Che cos’è che le sta più a cuore?
Cardinale Lehmann: La massima “Dio è più grande del nostro cuore” ci dona in tutte le situazioni umane un fondamento veramente incrollabile, anche se a volte riconosciamo che stiamo sprofondando sotto terra. Perciò siamo anche grati per questa estrema certezza della nostra coscienza. Sia benedetto l’uomo, che può riporre fiducia in un Dio di questo tipo! Ciò di cui abbiamo bisogno, proprio nel momento dei rivolgimenti, quando ci dobbiamo occupare di alcune questioni strutturali della pastorale, è di ricordarci della profonda e spesso nascosta forza della fede – così da sapere, in fondo di cosa si tratta. E’ per questo che voglio fornire il mio contributo.
Dov’è che vede le grandi sfide del nostro tempo?
Cardinale Lehmann: Come Presidente della Conferenza Episcopale Tedesca, in occasione della Assemblea Generale d’autunno del 2005, ho svolto una prolusione su questo tema, che è anche documentata nel mio nuovo libro. Il titolo della prolusione recitava “Nuovi segni del tempo. Criteri di distinzione per la diagnosi della situazione della Chiesa nella società e per l’azione ecclesiale oggi”. Quanto messo in rilevo durante il Concilio sui “segni dei tempi” esige una ulteriore interpretazione, che si riferisce al processo della diagnosi (Cairologia), ma anche al contenuto. Tra mutamento e stabilità abbiamo bisogno di atteggiamenti di fondo, che possano essere punti a partire dai quali opporre una reazione, senza indietreggiare di fronte ad una attualità ogni volta inesauribile.
Cosa ci dice di Papa Benedetto XVI, e quale speranza ripone in lui?

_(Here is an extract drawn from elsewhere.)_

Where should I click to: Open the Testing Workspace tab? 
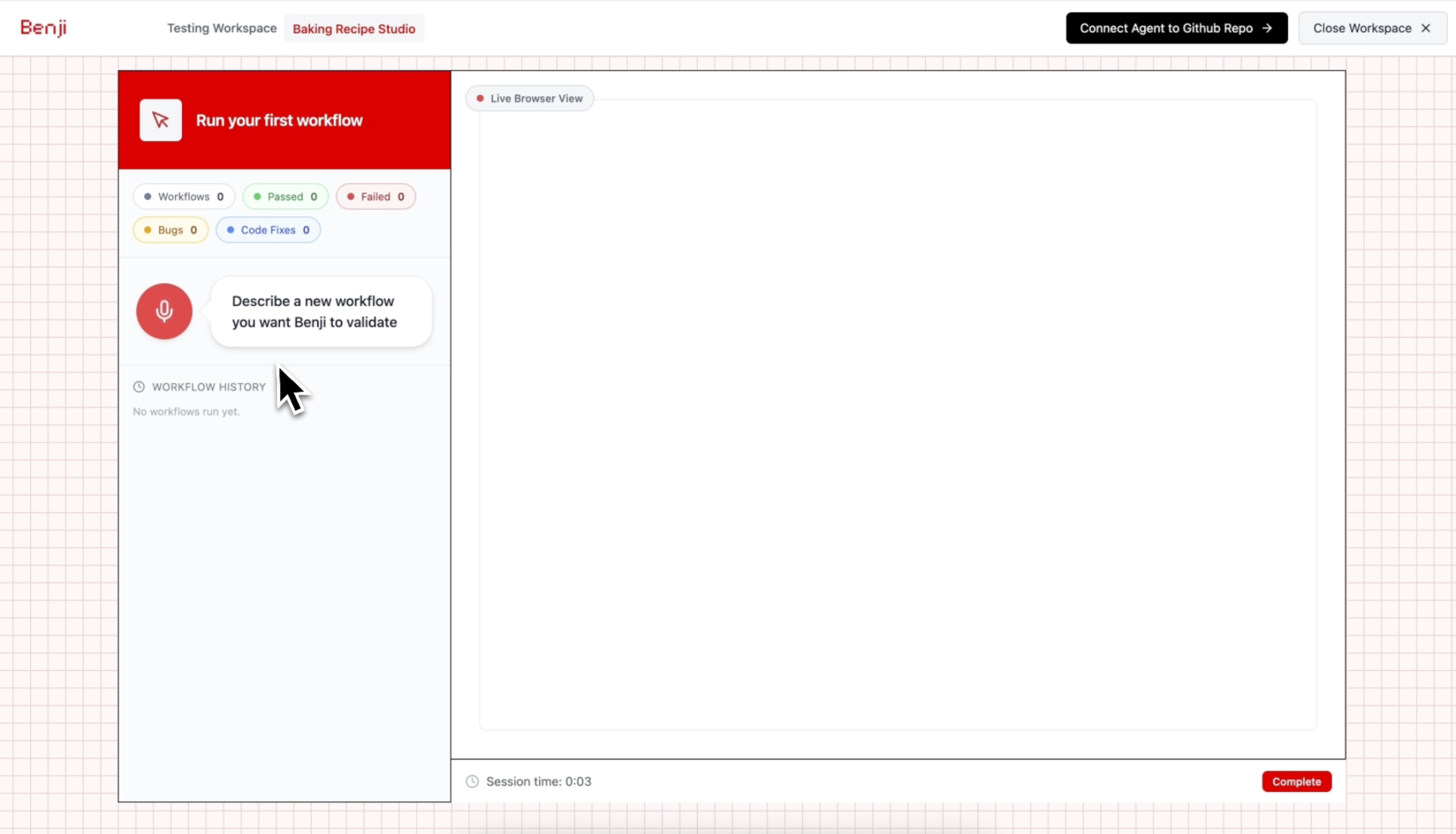coord(221,28)
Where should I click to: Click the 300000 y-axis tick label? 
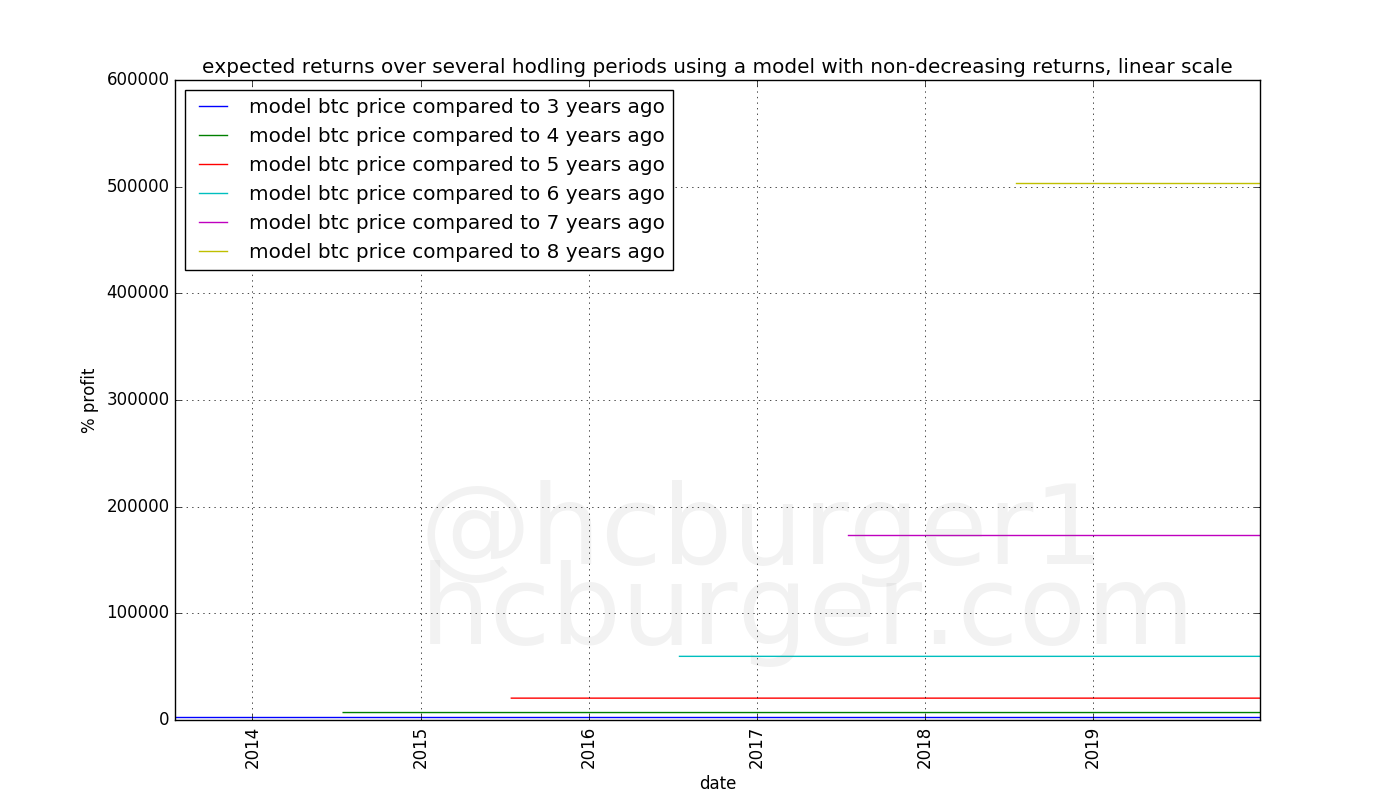tap(136, 400)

Cardinale Lehmann: Conosco Joseph Ratzinger ormai da più di quarant’anni e mi sono incontrato con lui in diverse occasioni. Il Santo Padre è a servizio di tutta la Chiesa. Ed è per questo sbagliato volerlo limitare in senso nazionale o del tutto personale ad un “Papa tedesco”. Il Papa appartiene alla Chiesa universale. Nel suo primo anno di pontificato – per molti sorprendente – ha proposto accenti personali in grande continuità con il suo predecessore. Molti avevano anche una immagine distorta di Ratzinger. Bisogna concedergli del tempo, perché
questo Papa è capace di sorprenderci. L’ho già detto alla stampa subito dopo la sua elezione, e lo posso ripetere e sottolineare con forza ancora una volta dal mio punto di vista attuale.